If you’re eager to get started, but struggling with where to start, consider this timeline.

Getting started today

Getting Started with CECL in 2021

During a webinar hosted by Abrigo, “CECL in 2023: Steps to Take This Year,” Garver Moore, Managing Director of Abrigo Advisory Services, advocated for financial institutions with 2023 deadlines to consider the following goals:

  • Start preparing early
  • Choose options within one’s data constraints and supplement with internal/external information as appropriate
  • Follow a consistent and well-reasoned process that’s unique to each institution, even if it differs slightly from market “one-size-fits-all” recommendations
  • Remain flexible throughout the process

Community banks just getting started with their transition to CECL should consider possible partnerships and begin assessing data gaps and accuracy. Leveraging a third-party vendor to assist with CECL can be extremely beneficial in the CECL transition, but finding the right vendor is paramount. “You want to avoid ‘black box’ solutions,” explained Quinones. “CECL is all about the data that you have available and the way that you use that data. So, if you’re just putting it all into a ‘box’ that’s just spitting out an answer, and you can’t actually go in and identify where those numbers are coming from, then you put yourself in a difficult position to defend your calculations with examiners.”

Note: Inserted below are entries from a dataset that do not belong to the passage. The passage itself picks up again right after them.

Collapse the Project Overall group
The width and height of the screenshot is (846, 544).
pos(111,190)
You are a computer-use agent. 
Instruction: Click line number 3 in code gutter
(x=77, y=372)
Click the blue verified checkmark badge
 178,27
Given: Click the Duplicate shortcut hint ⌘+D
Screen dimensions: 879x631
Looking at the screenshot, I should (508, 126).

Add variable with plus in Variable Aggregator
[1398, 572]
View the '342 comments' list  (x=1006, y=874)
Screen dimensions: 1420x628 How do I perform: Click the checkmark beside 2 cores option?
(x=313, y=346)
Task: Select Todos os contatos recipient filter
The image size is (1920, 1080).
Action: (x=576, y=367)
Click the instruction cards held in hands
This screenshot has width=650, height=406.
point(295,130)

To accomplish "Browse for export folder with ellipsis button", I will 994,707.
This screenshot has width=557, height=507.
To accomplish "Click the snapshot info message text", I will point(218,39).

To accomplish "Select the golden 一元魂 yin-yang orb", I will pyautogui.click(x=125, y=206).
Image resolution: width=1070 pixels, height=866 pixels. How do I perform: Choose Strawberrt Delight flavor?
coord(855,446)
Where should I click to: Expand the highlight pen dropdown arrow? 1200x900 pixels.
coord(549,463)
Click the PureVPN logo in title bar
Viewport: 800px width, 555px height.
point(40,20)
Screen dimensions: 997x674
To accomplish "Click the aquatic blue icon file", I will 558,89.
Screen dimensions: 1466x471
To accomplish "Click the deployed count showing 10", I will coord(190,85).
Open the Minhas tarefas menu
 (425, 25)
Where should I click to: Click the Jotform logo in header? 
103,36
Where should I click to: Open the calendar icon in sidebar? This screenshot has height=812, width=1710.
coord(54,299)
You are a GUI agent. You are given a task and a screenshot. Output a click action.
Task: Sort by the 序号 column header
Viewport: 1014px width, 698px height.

When completing vendor due diligence, ensure that the solution is transparent and can be easily communicated with examiners. This includes the need for user-driven changes and a simplified data integration process. Community banks will need to test and compare different methodologies to determine the right one for their loan portfolio, so it’s critical that a third-party solution has the ability to run multiple scenarios concurrently, which is key for modeling decision-making. Once the community bank selects a vendor, it should ensure that clear timelines and action plans have been communicated and are in place.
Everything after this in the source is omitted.